A Framework for Real-time Remote ECG Monitoring and Diagnoses

Abstract:

Enabled by the fast development of Internet of Things (IoT) technologies in recent years, the healthcare domain has witnessed significant advancements in wearable devices that seamlessly collect vital medical information. With the availability of IoT devices serving the healthcare domain, extraordinary amounts of sensory data are generated in real-time, requiring immediate diagnoses and attention in critical medical conditions. The provision of remote patient monitoring (RPM) and analytics infrastructure proved to be fundamental components of the healthcare domain during the Coronavirus pandemic. Traditional healthcare services are digitized and offered virtually, where patients are monitored and managed remotely without the need to go to hospitals. This paper presents a comprehensive RPM framework for real-time telehealth operations with scalable data monitoring, real-time analytics and decision-making, fine-grained data access and robust notification mechanisms in emergencies and critical health conditions. We focus on the overall framework architecture, enabling technologies integration, various system-level integrations and deployment options. Furthermore, we provide a use case application for patients with chronic heart conditions for real-time electrocardiogram (ECG) monitoring. We are releasing the framework as open-source software to the active research community.

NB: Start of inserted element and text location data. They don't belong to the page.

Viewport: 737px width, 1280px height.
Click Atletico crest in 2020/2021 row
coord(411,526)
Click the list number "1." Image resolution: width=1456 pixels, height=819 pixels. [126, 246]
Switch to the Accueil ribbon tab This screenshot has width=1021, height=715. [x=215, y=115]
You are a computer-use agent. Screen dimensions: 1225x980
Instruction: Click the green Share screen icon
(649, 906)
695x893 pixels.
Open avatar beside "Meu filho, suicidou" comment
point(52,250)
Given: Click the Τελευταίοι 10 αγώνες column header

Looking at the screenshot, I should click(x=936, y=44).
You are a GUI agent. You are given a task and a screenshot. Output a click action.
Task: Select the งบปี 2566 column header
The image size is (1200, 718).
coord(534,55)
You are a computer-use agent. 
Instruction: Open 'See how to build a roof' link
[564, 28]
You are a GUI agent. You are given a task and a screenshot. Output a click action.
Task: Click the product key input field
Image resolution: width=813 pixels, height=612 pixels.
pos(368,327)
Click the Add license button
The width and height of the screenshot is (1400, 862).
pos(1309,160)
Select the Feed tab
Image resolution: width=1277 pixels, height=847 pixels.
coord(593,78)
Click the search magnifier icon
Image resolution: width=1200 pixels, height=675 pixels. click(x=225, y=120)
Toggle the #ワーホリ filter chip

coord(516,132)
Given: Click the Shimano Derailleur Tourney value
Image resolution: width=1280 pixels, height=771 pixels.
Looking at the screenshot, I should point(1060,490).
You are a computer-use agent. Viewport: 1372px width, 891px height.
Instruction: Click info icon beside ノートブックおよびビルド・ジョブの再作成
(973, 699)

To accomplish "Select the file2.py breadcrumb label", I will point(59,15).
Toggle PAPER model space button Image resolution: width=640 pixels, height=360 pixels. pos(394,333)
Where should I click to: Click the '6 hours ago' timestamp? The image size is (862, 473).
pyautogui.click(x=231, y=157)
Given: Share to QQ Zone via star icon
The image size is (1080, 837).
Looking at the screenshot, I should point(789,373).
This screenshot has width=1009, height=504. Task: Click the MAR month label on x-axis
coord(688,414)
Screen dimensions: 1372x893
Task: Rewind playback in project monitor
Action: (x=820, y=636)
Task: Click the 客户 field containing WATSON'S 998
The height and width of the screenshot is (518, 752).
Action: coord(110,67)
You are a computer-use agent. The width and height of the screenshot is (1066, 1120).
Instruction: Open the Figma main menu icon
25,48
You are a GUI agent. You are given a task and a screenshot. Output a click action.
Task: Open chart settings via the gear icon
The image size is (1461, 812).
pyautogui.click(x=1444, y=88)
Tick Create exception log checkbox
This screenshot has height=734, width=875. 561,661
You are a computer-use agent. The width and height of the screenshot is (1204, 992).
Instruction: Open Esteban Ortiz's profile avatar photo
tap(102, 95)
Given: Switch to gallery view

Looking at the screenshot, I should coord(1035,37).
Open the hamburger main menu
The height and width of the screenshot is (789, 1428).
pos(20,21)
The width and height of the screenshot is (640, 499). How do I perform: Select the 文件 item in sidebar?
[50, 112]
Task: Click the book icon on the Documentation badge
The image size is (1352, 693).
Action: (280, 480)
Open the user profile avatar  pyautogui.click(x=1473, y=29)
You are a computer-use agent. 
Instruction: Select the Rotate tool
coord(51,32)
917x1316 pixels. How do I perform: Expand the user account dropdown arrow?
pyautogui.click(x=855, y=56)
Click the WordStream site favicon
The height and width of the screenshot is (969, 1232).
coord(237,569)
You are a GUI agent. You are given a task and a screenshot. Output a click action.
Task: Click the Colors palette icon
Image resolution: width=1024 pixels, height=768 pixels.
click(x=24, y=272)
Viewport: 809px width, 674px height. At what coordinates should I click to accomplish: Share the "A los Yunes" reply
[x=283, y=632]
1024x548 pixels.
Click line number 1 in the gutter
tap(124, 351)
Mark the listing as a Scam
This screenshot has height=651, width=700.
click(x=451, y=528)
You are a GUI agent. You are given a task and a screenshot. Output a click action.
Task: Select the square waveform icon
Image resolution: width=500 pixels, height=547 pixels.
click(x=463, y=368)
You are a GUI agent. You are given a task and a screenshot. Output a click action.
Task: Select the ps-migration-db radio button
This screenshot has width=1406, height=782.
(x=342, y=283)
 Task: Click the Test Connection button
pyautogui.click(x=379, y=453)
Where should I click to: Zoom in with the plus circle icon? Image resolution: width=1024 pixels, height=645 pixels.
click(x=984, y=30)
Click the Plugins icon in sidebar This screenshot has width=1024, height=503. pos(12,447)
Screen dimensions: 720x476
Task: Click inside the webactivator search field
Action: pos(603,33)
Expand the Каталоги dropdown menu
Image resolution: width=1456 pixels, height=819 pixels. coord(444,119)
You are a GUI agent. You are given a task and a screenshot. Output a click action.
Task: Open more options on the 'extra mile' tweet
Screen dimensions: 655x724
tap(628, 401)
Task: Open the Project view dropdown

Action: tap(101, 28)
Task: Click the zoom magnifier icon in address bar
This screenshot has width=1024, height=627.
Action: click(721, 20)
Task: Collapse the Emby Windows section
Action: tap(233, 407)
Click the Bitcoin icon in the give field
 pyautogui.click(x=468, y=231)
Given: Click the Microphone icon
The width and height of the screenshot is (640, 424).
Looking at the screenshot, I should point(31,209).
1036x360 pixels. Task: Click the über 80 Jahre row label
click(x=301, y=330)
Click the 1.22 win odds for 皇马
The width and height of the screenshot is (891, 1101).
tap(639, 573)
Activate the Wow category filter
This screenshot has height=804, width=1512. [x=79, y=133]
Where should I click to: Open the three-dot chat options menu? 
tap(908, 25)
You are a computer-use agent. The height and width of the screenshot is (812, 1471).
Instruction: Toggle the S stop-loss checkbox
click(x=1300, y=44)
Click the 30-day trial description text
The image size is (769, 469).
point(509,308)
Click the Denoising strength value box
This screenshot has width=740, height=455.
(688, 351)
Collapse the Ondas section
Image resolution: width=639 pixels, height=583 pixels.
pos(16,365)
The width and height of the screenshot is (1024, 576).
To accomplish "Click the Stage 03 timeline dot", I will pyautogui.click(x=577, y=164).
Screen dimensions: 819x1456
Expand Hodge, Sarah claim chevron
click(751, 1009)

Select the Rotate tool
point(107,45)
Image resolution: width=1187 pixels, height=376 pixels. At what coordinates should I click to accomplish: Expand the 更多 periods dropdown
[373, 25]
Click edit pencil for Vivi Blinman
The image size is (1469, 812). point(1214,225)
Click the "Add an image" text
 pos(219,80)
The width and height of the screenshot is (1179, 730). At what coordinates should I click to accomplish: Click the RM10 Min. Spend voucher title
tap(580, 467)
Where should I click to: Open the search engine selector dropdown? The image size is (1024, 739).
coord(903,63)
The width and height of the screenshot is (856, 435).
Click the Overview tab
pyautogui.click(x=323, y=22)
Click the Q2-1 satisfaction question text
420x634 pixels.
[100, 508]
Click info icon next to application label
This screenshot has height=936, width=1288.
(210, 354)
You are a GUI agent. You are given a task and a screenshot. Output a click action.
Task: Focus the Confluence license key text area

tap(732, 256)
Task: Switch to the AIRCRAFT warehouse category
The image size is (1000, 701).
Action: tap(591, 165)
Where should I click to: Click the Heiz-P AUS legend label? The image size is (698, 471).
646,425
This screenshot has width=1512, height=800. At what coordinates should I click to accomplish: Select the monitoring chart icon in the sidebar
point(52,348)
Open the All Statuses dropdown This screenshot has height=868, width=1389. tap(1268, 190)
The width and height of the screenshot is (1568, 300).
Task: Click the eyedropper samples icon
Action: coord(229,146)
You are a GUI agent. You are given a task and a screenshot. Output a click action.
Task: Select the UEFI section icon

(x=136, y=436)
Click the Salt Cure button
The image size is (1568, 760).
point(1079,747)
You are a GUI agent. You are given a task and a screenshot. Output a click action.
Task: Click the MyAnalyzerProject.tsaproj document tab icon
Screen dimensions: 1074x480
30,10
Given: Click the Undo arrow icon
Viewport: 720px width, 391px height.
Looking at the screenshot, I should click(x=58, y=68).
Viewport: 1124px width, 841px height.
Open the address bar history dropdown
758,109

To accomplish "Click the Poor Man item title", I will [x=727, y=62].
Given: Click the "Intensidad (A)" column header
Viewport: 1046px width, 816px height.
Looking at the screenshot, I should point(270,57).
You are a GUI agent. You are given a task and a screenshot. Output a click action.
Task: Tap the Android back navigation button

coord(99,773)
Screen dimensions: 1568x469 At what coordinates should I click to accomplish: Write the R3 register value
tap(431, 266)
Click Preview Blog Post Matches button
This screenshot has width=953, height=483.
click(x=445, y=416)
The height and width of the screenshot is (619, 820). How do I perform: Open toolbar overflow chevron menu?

Energy Saving on Constrained 12-Leads Real-Time ECG Monitoring

Abstract:

Continuous real-time electrocardiogram (ECG) monitoring can detect arrhythmia and provide early warning for heart attacks. Effective power management signals and controlling the mode of operation to reduce the need for full fidelity ECG signal. This work studies the impact of the base-delta compression technique for different cardiac conditions on power consummation. It also aims to evaluate operational strategies and their effect on the battery life when the ECG patch can switch between different operating modes (e.g., varying the number of leads according to the cardiac conditions). We use a binary classifier to inform the decision of switching between different operational strategies. Both scenarios are evaluated in terms of execution time, Bluetooth Low Energy (BLE) communication airtime, power consumption, and energy-saving ratios on a Texas Instruments CC2650 Micro-controller Unit (MCU). We compare the performance of the base-delta compression and changing the mode of operation scenarios on various cardiac abnormalities. Performance evaluation shows that operational strategies outperforms data compression in power saving for normal ECG readings by a double fold. In contrast, operational strategies incurs an additional overhead of 1011 ms during an abnormal status. However, base-delta satisfies the embedded platform constraints on execution time and airtime with 25 ms and 20 ms, respectively in the MCU environment.